The top 10 seascapes could not be without a Picasso. Géricault's raging sea and Turner's poignant reflections are but a distant memory when it comes to Two Women Running on the Beach. The Cubist master uses solid Mediterranean colors to define massive figures that, nevertheless, surprisingly seem to ignore their own weight. The two large women abandon themselves to an energetic and lively freedom dance, which overcomes every physical barrier and blends with the landscape in a whirlwind of harmony. In this context, sea, sky and land become real human conquests. The painting dates back to the 1920s, when Picasso loved to spend summers in Brittany with his wife Olga and son Paulo.
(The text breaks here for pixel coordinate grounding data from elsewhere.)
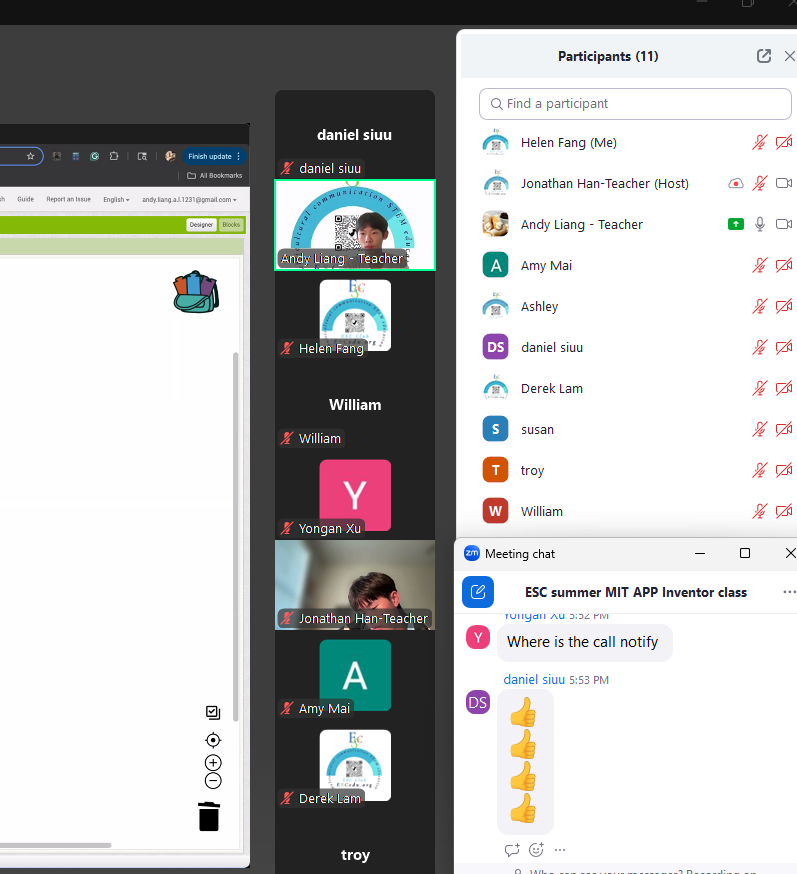Center the workspace with the target icon
Image resolution: width=797 pixels, height=874 pixels.
pos(213,740)
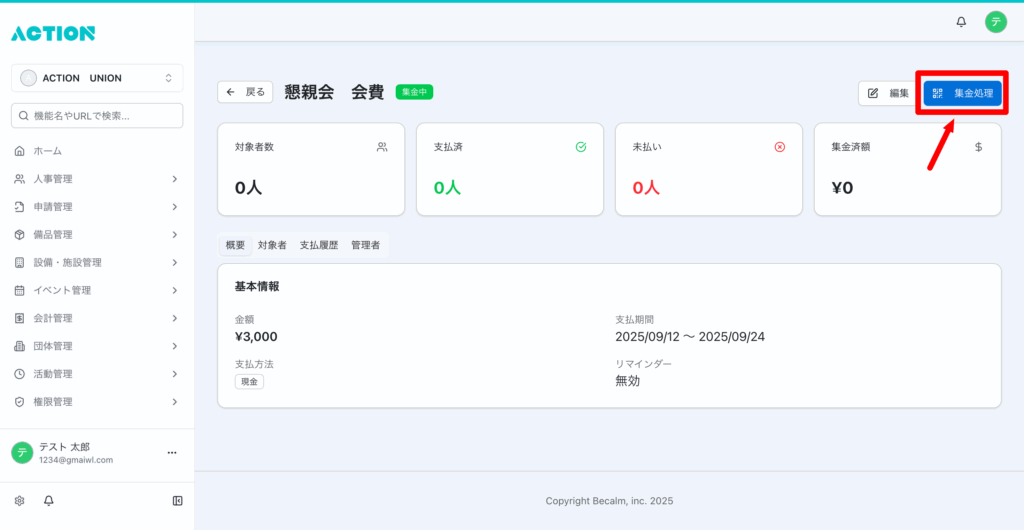Expand the イベント管理 sidebar menu
Screen dimensions: 1024x530
click(x=97, y=290)
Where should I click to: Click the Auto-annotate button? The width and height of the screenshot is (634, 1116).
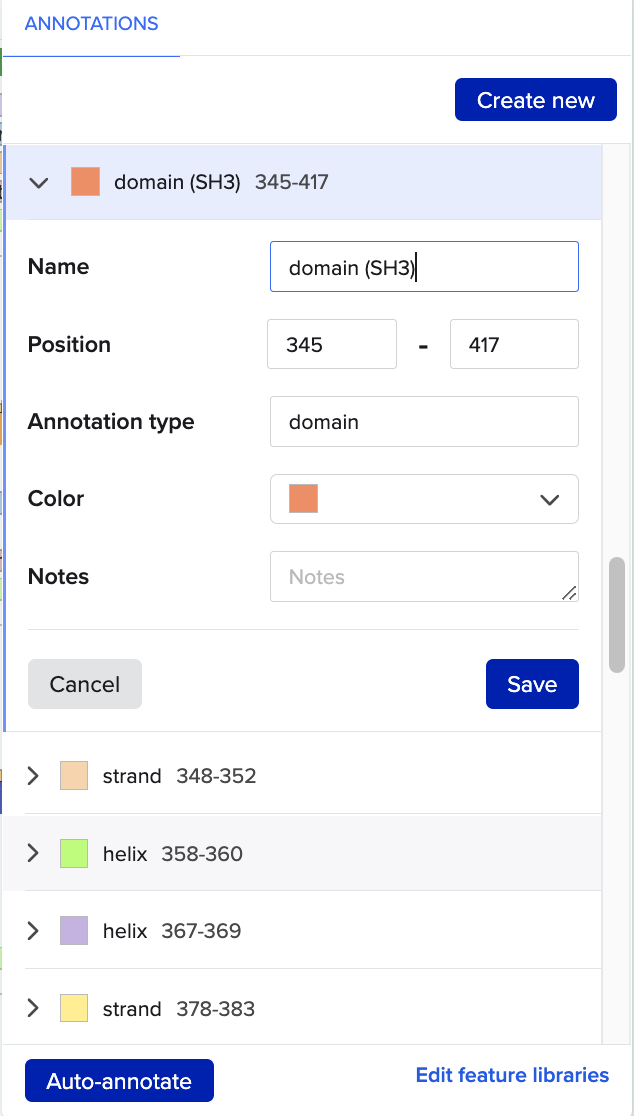[x=119, y=1080]
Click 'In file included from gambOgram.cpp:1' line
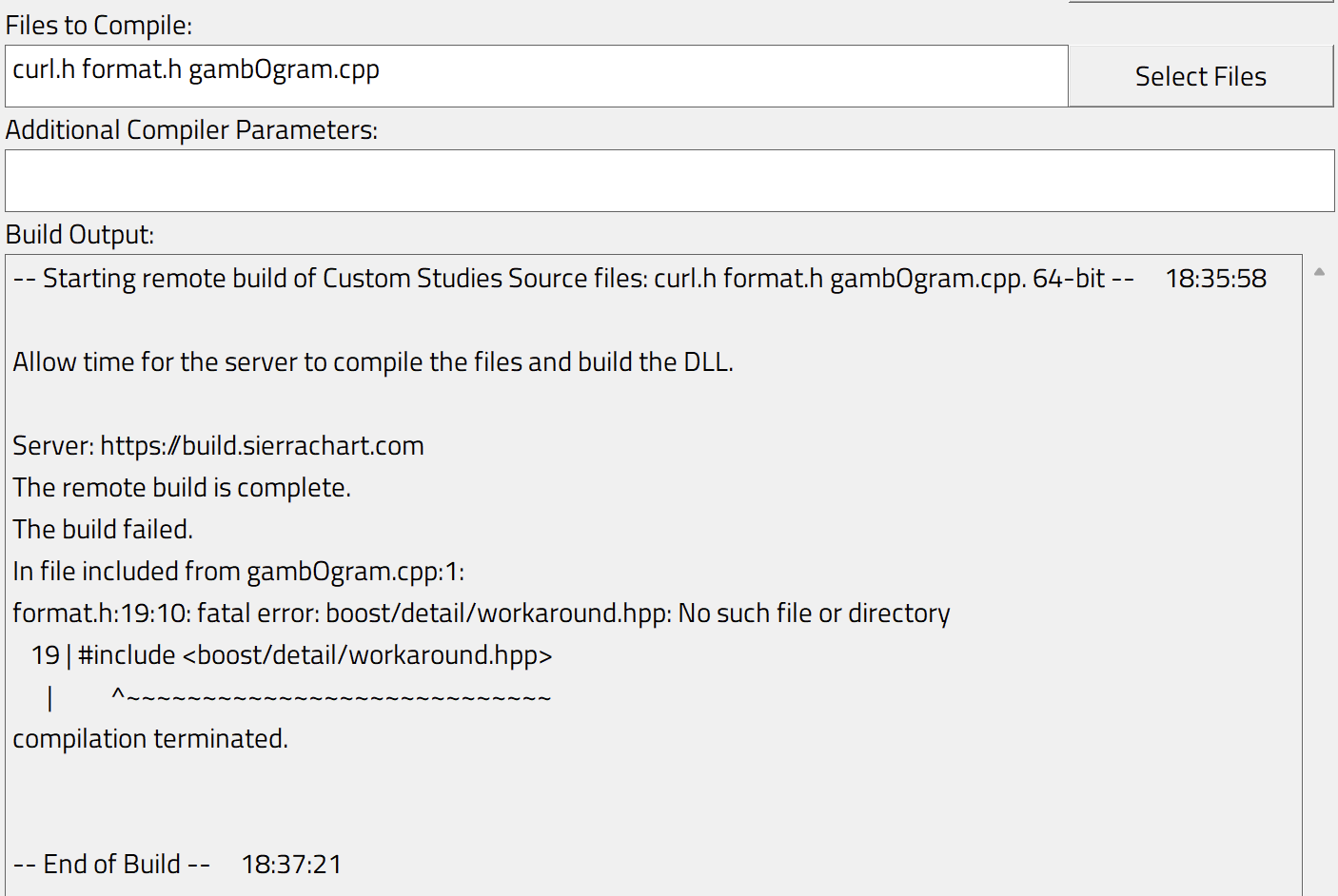1338x896 pixels. [238, 571]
This was a particularly happy time, as is clear from this work.

9. Chalk Cliffs on Rügen

Romantic painting was widely dedicated to landscape themes, particularly those involving the sea. It is no surprise then, that a third artist who belonged to this movement can be added to the list along with Géricault and Turner. The artist in question is Caspar David Friedrich who, perhaps more than the rest, expresses the so-called "sense of the sublime" in his works. Chalk Cliffs on Rügen is one of his iconic works. The high rocky cliffs, closed on the upper part by the branches of two trees, create a circular framework that opens out onto the sea. Friedrich's portrayal of this magnificent natural scene leaves the observer breathless, just like the man in the picture, who is absorbed in deep meditation while he peers at the horizon. Only by contemplating nature can the man be reunited with his own spirit and experience the sublime.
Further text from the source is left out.